Soldiers who have taken part in peacekeeping missions suffer high levels of mental health problems, post-traumatic stress disorder and alcohol abuse.
A study says the rate is far higher than for veterans of more recent missions and only slightly below that of Vietnam veterans.
Since 1945, Australia has contributed more than 34,000 troops to 23 major peacekeeping operations.
The study, commissioned by the Department of Veterans Affairs and conducted by the Australian Centre for Posttraumatic Mental Health, examined the mental and physical health of a more than 1000 veterans.
They had participated in seven missions including Rwanda (1994-95), Cambodia (1991-93), Somalia (1992-96) and East Timor (1999-2002).
They reported a high level of exposure to potentially traumatic events including death threats, witnessing misery and degradation, and seeing dead bodies.
"While around half of the participants appear to be coping well with little or no evidence of psychological dysfunction, around one quarter report moderate levels of mental ill-health and vulnerability, with slightly over one quarter ... reporting more severe diagnosable problems," it said.
Of particular concern was that 10 per cent reported thinking of suicide.

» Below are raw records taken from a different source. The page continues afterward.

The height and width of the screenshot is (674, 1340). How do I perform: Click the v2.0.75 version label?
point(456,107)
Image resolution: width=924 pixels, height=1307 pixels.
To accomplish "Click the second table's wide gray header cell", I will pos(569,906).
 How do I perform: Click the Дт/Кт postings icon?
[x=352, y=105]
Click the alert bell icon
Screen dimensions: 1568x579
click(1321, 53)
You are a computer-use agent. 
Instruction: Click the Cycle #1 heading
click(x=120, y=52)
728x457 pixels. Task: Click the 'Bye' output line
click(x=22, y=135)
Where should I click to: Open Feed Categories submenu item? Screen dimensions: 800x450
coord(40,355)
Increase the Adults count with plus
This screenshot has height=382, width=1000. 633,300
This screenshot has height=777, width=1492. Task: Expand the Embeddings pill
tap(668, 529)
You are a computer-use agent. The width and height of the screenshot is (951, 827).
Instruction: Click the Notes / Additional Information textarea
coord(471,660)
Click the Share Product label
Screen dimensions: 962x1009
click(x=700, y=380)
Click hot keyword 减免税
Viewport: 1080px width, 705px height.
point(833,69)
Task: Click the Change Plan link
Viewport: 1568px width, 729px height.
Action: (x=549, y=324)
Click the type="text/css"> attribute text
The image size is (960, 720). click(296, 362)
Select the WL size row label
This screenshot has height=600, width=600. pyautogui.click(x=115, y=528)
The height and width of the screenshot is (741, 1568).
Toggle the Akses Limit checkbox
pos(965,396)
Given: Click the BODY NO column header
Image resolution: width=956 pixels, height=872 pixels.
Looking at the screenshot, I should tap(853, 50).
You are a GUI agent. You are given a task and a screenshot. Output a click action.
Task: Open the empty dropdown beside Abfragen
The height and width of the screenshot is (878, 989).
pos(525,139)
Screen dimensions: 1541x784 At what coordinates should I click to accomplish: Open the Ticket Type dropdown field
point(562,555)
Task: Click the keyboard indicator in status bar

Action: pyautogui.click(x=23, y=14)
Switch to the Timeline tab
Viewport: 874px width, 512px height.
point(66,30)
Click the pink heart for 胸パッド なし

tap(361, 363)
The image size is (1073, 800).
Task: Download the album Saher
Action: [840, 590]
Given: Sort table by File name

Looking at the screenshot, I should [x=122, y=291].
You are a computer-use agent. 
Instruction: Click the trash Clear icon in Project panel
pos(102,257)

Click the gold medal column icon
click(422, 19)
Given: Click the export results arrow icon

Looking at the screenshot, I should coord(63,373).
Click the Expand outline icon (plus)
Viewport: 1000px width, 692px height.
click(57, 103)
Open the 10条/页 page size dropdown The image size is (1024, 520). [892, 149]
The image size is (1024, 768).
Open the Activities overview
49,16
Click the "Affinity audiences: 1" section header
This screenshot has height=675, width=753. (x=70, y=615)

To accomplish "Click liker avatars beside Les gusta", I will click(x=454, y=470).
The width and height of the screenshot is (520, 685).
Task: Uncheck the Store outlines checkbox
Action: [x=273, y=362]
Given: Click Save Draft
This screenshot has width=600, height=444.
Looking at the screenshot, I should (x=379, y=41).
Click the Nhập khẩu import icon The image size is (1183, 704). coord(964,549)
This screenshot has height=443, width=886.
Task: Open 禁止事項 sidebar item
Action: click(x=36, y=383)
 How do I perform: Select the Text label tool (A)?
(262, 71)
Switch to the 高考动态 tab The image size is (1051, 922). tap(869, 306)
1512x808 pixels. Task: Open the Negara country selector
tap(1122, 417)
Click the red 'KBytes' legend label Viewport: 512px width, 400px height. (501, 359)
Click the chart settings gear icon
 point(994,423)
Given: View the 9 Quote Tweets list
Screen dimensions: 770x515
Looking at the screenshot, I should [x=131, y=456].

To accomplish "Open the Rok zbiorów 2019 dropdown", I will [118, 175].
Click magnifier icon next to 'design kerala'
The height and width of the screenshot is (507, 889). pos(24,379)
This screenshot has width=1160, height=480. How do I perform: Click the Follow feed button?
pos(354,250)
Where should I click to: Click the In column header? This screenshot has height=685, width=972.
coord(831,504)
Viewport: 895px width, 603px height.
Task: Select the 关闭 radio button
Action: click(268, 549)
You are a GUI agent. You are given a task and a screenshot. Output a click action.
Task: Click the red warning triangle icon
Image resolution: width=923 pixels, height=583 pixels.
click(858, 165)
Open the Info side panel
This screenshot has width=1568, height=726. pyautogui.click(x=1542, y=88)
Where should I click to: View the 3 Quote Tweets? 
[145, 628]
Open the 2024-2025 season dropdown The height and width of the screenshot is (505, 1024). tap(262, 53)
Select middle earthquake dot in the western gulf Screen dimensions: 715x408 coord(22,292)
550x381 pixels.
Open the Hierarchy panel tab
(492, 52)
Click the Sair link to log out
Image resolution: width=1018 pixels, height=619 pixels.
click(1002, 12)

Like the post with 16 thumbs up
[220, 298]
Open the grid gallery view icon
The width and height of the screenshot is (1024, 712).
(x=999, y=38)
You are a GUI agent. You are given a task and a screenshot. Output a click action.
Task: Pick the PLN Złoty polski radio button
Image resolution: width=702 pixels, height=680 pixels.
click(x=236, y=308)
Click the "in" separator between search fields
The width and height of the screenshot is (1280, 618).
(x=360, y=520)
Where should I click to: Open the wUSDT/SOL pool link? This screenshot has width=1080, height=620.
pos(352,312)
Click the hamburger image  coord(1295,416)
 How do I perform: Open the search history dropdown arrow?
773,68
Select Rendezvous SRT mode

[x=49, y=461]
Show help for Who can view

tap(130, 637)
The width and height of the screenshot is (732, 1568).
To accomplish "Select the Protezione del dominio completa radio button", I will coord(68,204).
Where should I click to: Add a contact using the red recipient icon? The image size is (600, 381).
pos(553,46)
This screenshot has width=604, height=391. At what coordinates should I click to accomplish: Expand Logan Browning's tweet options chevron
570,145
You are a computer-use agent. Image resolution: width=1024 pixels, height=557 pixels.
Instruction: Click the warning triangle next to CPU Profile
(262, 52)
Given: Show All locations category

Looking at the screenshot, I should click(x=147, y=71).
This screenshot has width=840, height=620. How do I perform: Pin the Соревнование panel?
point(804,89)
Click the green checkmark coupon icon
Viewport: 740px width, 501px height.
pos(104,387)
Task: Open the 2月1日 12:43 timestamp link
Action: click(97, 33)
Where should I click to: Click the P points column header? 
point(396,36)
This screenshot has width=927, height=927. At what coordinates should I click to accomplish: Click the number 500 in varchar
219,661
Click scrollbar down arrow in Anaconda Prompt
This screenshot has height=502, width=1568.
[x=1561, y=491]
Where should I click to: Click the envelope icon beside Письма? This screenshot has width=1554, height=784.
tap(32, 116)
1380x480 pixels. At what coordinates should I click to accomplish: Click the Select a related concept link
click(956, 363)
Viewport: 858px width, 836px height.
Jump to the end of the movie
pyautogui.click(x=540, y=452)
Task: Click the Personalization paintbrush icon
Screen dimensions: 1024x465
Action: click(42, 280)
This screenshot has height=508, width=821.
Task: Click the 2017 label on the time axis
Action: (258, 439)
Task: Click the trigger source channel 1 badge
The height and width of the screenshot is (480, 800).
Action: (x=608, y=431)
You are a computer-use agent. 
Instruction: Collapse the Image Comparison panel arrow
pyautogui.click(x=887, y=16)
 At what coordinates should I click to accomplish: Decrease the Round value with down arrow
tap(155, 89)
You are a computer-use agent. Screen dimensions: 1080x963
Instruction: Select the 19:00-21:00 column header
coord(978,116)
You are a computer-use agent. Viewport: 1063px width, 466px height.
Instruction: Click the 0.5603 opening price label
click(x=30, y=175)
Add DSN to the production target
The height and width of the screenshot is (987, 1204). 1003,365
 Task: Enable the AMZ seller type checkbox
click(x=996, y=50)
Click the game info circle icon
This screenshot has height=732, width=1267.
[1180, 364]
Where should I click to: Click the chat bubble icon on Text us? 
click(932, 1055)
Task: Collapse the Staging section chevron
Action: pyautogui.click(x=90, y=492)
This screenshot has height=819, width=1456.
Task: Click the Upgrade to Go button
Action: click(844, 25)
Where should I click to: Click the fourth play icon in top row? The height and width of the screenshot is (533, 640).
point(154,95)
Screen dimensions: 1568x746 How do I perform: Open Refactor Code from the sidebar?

A separate study examined 680 veterans of the Rwanda mission, launched following the 1994 mass slaughter in which the country's Hutu ethnic group massacred as many as a million of their Tutsi neighbours.
All were exposed to high levels of trauma, notoriously the Kibeho massacre of April 1995 when 32 Australian soldiers witnessed the murder of some 4000 refugees by government troops.
The study specifically examined claims for veterans compensation, finding 31 per cent had claimed for PTSD, a rate significantly higher than for other missions.
Peak periods for compensation claims came five and 11 years after the mission ended.
The Rwanda deployment included a large group of medical personnel who reported much lower levels of PTSD than accompanying infantrymen and support personnel.